[Vectorizer] Add a new 'OperandValueKind' in TargetTransformInfo called

'OK_NonUniformConstValue' to identify operands which are constants but not constant splats. The cost model now allows returning 'OK_NonUniformConstValue' for non splat operands that are instances of ConstantVector or ConstantDataVector. With this change, targets are now able to compute different costs for instructions with non-uniform constant operands. For example, On X86 the cost of a vector shift may vary depending on whether the second operand is a uniform or non-uniform constant. This patch applies the following changes: - The cost model computation now takes into account non-uniform constants; - The cost of vector shift instructions has been improved in X86TargetTransformInfo analysis pass; - BBVectorize, SLPVectorizer and LoopVectorize now know how to distinguish between non-uniform and uniform constant operands. Added a new test to verify that the output of opt '-cost-model -analyze' is valid in the following configurations: SSE2, SSE4.1, AVX, AVX2. llvm-svn: 201272
author: Andrea Di Biagio <Andrea_DiBiagio@sn.scee.net> 2014-02-12 23:43:47 +0000
committer: Andrea Di Biagio <Andrea_DiBiagio@sn.scee.net> 2014-02-12 23:43:47 +0000
commit: b7882b3bd11b46cca650e318bb7b921a1bfc8e21 (patch)

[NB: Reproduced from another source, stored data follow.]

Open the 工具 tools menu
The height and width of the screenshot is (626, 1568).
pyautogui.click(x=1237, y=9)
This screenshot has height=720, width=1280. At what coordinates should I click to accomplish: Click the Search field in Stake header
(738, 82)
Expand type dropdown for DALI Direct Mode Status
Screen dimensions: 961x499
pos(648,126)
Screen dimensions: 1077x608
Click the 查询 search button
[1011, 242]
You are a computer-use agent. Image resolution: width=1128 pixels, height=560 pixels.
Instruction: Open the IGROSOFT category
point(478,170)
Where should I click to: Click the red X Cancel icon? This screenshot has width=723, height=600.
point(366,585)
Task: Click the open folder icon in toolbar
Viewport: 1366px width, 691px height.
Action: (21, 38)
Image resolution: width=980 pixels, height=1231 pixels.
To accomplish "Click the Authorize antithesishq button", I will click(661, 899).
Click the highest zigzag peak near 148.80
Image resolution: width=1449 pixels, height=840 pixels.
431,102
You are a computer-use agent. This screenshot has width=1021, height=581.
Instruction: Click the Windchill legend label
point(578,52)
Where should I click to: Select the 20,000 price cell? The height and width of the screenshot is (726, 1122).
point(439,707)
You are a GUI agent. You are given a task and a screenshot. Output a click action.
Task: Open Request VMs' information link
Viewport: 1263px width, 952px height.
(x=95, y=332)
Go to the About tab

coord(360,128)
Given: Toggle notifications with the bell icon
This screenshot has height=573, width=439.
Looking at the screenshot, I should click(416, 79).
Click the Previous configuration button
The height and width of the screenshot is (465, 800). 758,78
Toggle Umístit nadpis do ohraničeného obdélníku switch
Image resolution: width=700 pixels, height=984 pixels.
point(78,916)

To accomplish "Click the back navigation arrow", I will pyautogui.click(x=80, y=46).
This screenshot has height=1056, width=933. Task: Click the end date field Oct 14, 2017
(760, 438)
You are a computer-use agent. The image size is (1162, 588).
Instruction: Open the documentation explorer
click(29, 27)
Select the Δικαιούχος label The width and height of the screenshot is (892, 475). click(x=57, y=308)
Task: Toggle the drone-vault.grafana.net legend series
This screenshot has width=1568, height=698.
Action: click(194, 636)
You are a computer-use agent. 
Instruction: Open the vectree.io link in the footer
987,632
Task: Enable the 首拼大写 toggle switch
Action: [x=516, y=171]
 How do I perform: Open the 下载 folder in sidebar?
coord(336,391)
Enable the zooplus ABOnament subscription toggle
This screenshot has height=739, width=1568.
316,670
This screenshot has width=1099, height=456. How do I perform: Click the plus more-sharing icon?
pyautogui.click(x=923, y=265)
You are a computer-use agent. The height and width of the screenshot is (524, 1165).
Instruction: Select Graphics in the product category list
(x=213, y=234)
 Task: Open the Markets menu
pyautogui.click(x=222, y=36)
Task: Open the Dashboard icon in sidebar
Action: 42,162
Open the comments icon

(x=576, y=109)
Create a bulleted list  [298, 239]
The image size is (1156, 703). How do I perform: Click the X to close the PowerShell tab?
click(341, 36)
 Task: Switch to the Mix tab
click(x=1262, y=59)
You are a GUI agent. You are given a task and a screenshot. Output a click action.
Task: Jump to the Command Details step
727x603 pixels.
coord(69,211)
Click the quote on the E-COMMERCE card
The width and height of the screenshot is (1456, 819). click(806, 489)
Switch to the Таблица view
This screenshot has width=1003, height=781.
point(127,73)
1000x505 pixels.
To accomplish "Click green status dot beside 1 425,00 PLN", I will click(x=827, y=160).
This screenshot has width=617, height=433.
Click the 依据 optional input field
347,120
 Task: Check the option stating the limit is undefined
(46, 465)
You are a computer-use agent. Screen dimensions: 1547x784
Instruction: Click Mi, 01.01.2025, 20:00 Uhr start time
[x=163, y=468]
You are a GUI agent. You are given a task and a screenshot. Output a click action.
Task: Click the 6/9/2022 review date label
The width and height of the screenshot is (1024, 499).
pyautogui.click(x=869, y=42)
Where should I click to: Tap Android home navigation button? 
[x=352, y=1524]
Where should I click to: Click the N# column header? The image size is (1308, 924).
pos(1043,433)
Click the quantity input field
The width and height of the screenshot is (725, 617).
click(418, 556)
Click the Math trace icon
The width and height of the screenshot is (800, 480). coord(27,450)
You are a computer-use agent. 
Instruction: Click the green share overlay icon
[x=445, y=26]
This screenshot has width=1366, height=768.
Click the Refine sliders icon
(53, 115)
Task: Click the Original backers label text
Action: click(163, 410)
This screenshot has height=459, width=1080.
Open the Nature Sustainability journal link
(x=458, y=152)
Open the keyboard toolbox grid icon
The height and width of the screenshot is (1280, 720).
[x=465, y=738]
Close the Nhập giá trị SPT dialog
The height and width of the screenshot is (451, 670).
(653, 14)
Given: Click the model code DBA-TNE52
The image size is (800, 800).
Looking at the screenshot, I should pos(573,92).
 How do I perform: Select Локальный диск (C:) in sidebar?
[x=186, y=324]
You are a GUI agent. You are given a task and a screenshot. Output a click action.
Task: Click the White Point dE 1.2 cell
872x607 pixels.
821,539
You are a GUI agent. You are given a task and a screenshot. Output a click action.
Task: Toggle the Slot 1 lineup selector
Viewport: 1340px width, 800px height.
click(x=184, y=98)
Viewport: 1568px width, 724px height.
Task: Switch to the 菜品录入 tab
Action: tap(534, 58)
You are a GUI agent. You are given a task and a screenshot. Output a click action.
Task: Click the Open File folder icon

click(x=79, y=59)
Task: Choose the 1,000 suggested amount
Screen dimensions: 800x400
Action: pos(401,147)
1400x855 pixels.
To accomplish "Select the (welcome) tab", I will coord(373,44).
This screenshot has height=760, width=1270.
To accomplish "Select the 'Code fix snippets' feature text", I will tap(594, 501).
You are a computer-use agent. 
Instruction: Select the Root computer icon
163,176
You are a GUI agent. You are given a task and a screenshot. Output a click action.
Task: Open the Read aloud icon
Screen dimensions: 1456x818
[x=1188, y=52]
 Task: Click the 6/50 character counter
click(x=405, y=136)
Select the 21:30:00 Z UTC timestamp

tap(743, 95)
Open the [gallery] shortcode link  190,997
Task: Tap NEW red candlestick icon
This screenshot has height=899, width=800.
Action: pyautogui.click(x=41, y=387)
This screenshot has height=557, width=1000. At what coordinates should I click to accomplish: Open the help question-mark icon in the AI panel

tree: 97a7fdb6b7e8ffe0337e7c9260cc03cb39f3c1b9 /llvm/lib/Target/X86/X86TargetTransformInfo.cpp
parent: 386d566395d90b01ddddf3d0ab219097cca8c37c (diff)
download: bcm5719-llvm-b7882b3bd11b46cca650e318bb7b921a1bfc8e21.tar.gz
bcm5719-llvm-b7882b3bd11b46cca650e318bb7b921a1bfc8e21.zip
1 files changed, 33 insertions, 2 deletions
diff --git a/llvm/lib/Target/X86/X86TargetTransformInfo.cpp b/llvm/lib/Target/X86/X86TargetTransformInfo.cpp
index 207a7685c59..d50bab99ff3 100644
--- a/llvm/lib/Target/X86/X86TargetTransformInfo.cpp
+++ b/llvm/lib/Target/X86/X86TargetTransformInfo.cpp
@@ -225,6 +225,13 @@ unsigned X86TTI::getArithmeticInstrCost(unsigned Opcode, Type *Ty,
 
   // Look for AVX2 lowering tricks.
   if (ST->hasAVX2()) {
+    if (ISD == ISD::SHL && LT.second == MVT::v16i16 &&
+        (Op2Info == TargetTransformInfo::OK_UniformConstantValue ||
+         Op2Info == TargetTransformInfo::OK_NonUniformConstantValue))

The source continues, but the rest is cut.